O sucesso das sínteses dos enantiômeros e de substâncias derivadas a partir da mesma estrutura básica permitiu caracterizar os grupos e estruturas responsáveis pelas atividades biológicas e propor possíveis mecanismos de ação. Testados em nove linhagens de células tumorais humanas, os compostos sintetizados da série S mostraram-se de alta atividade para a linhagem renal quando comparados com os da série R, além de se mostrarem altamente seletivos a baixas concentrações. João Ernesto de Carvalho acrescenta: “A goniotalamina natural e a não-natural foram colocadas em contato com nove linhagens de células tumorais humanas. Depois de dois dias de incubação, verificamos os resultados. A metodologia que utilizamos é a mesma do Instituto Nacional do Câncer dos EUA. As linhagens usadas abrangem vários tipos de tumores entre os mais recorrentes (pulmão, rim, mama, estômago, próstata, colo, ovário, leucemia). O produto não-natural mostrou-se mais potente, atuou em baixas concentrações e seletivamente, o que constitui um fator de suma importância, pois em geral a droga que mata as células de todas as linhagens provavelmente vai matar as células normais também”.

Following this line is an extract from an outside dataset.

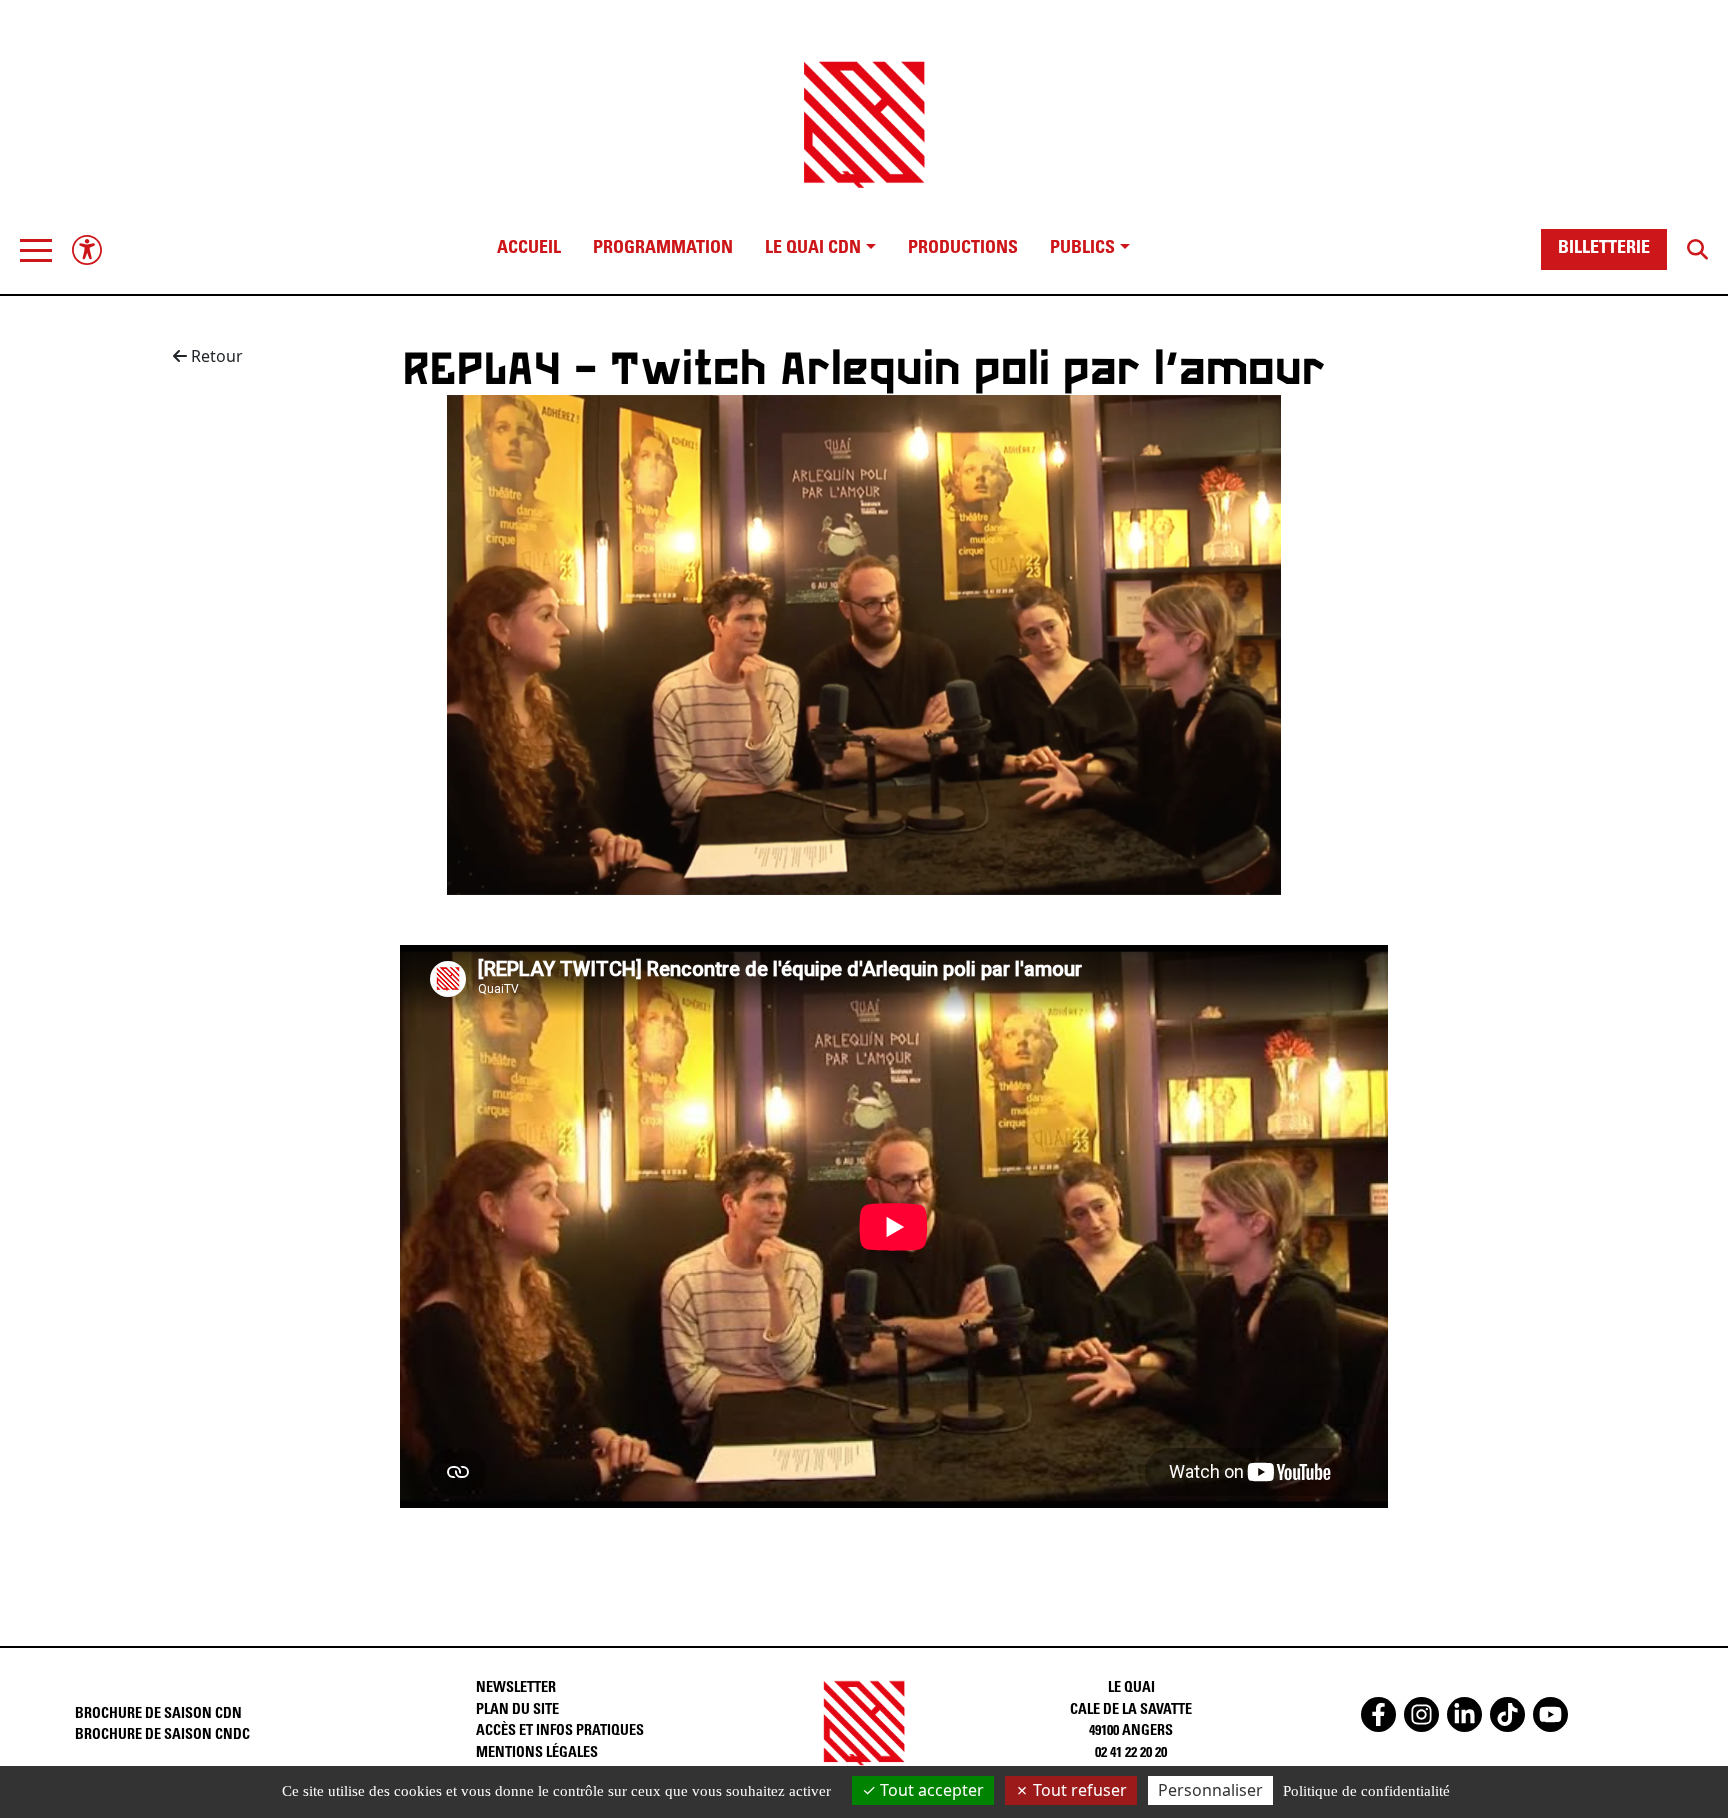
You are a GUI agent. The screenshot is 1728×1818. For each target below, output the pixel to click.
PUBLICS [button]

Constatada a potência e a seletividade da droga, principalmente de sua forma não-natural, tomou-se a decisão de obter vários análogos, como explica Ângelo: “Para quem está acostumado com a diversidade estrutural dos produtos naturais, a estrutura da goniotalamina é muito simples. Fizemos então várias modificações na molécula, mantendo-se a estrutura básica, o que nos levou a oito análogos ou derivados, com o objetivo de verificar a possibilidade de obter atividade e seletividade ainda maiores e também mapear os grupos farmacológicos, que são as regiões da molécula essenciais na atividade. Outro objetivo do projeto foi o de esclarecer um possível mecanismo de ação. Mas esse estudo ainda está em andamento”, finalizou.